N.C. church leader suggests Franklin Graham prayer tour was a racist, pro-Trump strategy

by WorldTribune Staff, January 9, 2017

Fueled by racism and $10 million, Franklin Graham’s Decision America Tour helped Donald Trump reach the White House with overwhelming support from white evangelicals, a North Carolina church leader said.

In a November Washington Post commentary titled “The racist history of Southern white evangelicalism and the rise of Donald Trump,” Disciples of Christ leader Rev. William J. Barber II said that Graham had organized “prayer rallies in all 50 state capitals” to back Trump’s campaign.

Franklin Graham speaks at the state capitol in Raleigh, North Carolina. /Flickr/Creative Commons
Franklin Graham speaks at the state capitol in Raleigh, North Carolina. /Flickr/Creative Commons

“It was a strategic investment. Eighty-one percent of [white] evangelicals voted for Donald Trump,” Barber wrote. “Just weeks before Election Day, when Graham concluded his national tour here in North Carolina, he stood on the steps of our old state capitol and told thousands of faithful followers that they needed to know the true name for those of us who call ourselves progressives: atheists. Sadly, our brother Franklin believes that a God who does not bless white America’s fear and nostalgia is no God at all.”

Barber added that “Graham inherited a religion which accommodated itself to slavery in America and has morphed over and again for 150 years to fuel every backlash against progress toward racial justice.”

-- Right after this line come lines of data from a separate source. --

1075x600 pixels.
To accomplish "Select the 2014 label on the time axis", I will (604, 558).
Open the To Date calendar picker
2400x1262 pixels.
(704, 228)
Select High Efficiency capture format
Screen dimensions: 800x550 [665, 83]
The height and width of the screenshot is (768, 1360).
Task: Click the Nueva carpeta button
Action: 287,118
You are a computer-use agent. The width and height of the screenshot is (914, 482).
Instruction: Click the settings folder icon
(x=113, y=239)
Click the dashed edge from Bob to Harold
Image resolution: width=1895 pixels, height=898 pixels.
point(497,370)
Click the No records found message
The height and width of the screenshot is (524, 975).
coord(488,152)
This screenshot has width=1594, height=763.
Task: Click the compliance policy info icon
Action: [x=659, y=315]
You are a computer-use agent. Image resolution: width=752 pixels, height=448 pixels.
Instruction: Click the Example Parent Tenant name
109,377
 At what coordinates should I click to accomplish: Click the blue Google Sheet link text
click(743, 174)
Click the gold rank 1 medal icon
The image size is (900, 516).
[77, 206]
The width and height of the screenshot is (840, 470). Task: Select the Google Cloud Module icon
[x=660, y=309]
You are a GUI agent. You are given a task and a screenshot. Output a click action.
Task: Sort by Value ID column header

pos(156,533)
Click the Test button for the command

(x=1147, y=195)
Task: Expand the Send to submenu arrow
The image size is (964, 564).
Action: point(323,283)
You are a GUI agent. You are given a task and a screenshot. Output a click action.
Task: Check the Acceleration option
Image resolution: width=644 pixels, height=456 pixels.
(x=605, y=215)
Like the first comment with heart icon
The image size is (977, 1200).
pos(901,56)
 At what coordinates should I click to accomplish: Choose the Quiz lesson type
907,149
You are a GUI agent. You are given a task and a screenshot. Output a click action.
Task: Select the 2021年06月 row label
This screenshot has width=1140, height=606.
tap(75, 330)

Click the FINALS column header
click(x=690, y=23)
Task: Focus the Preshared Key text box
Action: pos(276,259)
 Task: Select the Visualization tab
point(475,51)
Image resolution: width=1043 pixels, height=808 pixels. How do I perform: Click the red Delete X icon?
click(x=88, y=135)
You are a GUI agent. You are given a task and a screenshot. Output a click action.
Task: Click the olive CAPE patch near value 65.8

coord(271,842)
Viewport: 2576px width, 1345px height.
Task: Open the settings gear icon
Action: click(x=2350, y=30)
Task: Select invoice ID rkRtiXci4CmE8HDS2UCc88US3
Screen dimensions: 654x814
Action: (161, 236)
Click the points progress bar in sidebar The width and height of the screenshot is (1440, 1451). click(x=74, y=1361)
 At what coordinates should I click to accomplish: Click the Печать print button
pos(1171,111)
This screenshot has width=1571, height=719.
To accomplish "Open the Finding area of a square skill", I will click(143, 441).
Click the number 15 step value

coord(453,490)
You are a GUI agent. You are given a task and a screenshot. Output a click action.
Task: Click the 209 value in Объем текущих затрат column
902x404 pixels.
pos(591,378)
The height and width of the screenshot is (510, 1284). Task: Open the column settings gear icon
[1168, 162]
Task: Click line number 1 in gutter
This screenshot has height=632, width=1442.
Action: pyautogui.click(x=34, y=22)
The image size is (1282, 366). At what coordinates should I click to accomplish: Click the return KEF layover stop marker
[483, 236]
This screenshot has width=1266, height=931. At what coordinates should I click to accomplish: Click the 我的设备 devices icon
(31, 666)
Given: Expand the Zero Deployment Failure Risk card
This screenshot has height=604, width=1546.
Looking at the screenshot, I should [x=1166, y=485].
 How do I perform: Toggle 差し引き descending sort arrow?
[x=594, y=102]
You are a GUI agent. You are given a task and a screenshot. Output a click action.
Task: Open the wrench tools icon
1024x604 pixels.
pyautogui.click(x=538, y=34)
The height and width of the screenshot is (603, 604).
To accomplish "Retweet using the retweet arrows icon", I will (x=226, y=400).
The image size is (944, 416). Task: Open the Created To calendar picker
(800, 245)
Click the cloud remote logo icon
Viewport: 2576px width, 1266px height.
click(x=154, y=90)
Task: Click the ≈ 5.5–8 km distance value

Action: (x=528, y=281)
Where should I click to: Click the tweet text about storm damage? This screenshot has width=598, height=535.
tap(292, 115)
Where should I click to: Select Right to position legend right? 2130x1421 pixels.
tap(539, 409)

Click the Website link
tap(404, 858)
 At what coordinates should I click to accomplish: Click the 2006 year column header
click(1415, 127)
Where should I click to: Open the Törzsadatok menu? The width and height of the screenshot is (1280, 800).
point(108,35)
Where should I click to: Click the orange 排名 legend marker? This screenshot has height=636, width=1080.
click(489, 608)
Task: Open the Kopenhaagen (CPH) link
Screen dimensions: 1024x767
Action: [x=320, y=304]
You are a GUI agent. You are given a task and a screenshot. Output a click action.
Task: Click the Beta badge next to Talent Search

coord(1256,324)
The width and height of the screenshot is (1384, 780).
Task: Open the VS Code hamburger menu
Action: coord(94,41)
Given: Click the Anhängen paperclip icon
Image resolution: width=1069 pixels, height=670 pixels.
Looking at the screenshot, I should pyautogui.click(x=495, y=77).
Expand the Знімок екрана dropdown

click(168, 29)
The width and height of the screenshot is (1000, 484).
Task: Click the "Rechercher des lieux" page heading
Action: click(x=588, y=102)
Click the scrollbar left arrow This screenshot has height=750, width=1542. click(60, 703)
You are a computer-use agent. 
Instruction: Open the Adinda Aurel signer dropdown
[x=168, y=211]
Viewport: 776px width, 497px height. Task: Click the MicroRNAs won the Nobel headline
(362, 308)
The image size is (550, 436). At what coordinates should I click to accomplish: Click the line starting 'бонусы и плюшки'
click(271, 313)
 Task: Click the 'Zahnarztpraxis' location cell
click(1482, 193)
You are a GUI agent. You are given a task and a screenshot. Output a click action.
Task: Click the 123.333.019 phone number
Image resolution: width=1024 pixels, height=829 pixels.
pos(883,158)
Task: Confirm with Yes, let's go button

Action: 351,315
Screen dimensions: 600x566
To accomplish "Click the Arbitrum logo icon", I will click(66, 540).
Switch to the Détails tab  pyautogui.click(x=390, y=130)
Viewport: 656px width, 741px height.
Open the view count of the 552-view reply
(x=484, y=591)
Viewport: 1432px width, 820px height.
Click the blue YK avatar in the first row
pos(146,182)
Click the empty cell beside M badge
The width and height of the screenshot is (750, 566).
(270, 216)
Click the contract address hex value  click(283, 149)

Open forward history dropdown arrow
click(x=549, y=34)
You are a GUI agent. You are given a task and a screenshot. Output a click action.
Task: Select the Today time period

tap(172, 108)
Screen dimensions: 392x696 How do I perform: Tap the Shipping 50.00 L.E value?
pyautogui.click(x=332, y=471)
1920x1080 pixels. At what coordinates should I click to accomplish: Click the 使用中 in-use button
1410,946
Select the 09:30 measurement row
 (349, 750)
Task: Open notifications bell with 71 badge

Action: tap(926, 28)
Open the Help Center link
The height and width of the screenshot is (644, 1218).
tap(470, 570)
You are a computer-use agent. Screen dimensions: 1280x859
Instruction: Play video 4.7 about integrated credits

David Millard Haskell, professor of religion and culture at Wilfrid Laurier University, wrote in The Washington Post on Jan. 6 that while mainline Protestant churches are losing about a million members a year, Protestant churches that stick with more literal Bible interpretations and more conservative beliefs tend to be the churches that grow. Those congregants also tend to vote, he said.

Haskell added that secular young people who strongly support more tolerant, inclusive values often don’t vote. One-fourth of them aren’t registered and until they become more politically engaged, Election Day will continue to be “disproportionately influenced by the heirs of a certain evangelical legacy.”

In has been noted that, in North Carolina, the liberal “Moral Mondays” movement, a series of demonstrations against that state’s conservative legislature and governor, has taken some credit for the November election victory of Democratic Gov. Roy Cooper.

Graham meanwhile, said: “This election has been long, it’s been tough, and it’s been divisive. It’s time to put that behind us. Now is the time to come together in unity and work together.”